Overall, the study suggested that on average, countries were only identifying 6 percent of all cases. If this number is accurate, this would mean there were 26 million cases in the United States already, according to Florida Today.
“These results mean that governments and policy-makers need to exercise extreme caution when interpreting case numbers for planning purposes,” study co-author Sebastian Vollmer, professor of development economics at the University of Göttingen, said in a statement.
Both of these studies point to a significantly lower death rate from coronavirus than initially expected. If we’re missing 98.4 percent of infections, that would also change the case fatality rate significantly.

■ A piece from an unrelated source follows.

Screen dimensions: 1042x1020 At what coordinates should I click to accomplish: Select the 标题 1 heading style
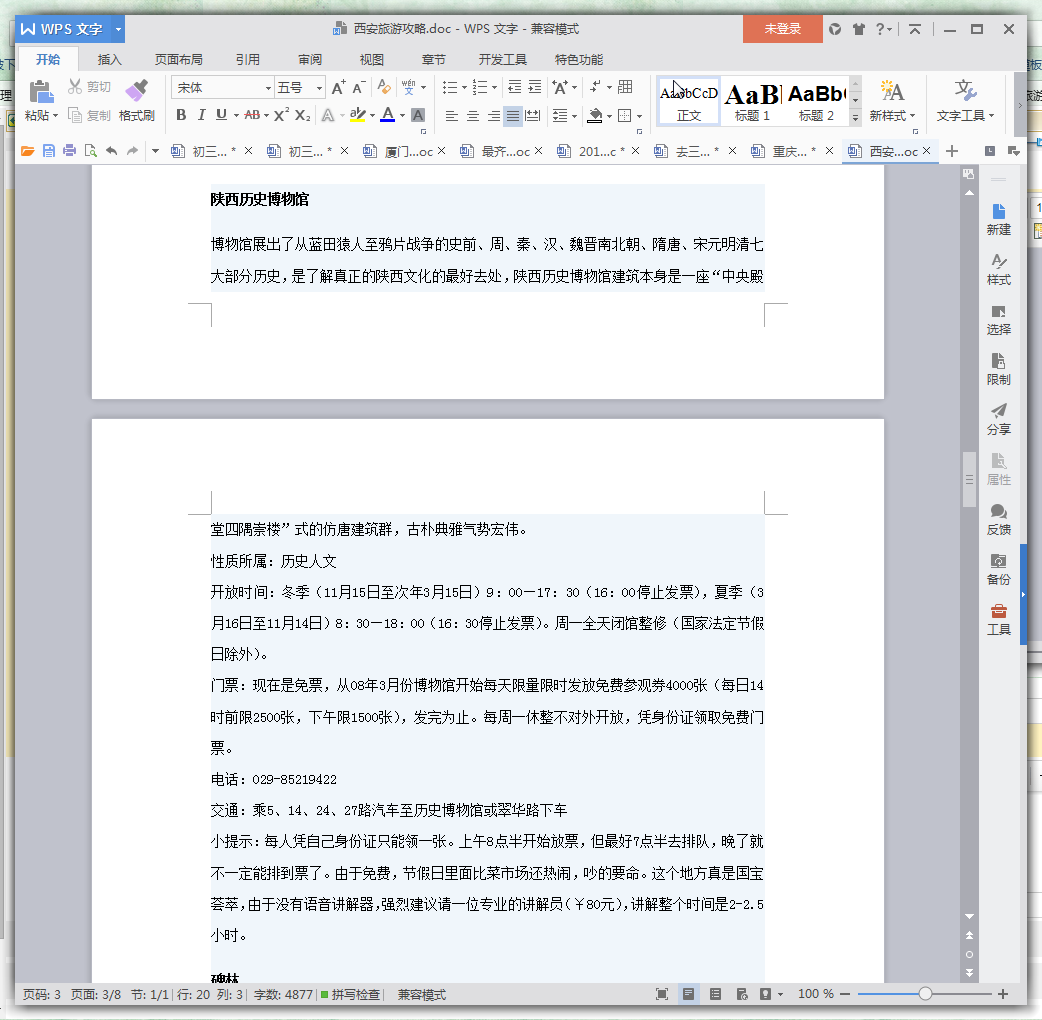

So, do 0.37 percent of people who contract coronavirus die? The answer is that we simply don’t know.
What we do know is that a number of studies have shown that initial statistics — particularly the 3.4 percent figure suggested by the World Health Organization — are very much off. This is what happens when testing is accurate and deployed more widely.
The United States is behind, thanks to a faulty initial test from the Centers for Disease Control and Prevention as well as a ban on private labs deploying their own tests.
We’re catching up, but we’ll need widespread testing for both the disease and for antibodies before there’s a semblance of normalcy.
The death rate for coronavirus is still high; even if the tentative results from the Heinsberg Protocol study are close to accurate, that’s still four times more deadly than the seasonal flu.

However, it’s also not 3.4 percent — and that’s a huge difference from our early conclusions about the coronavirus.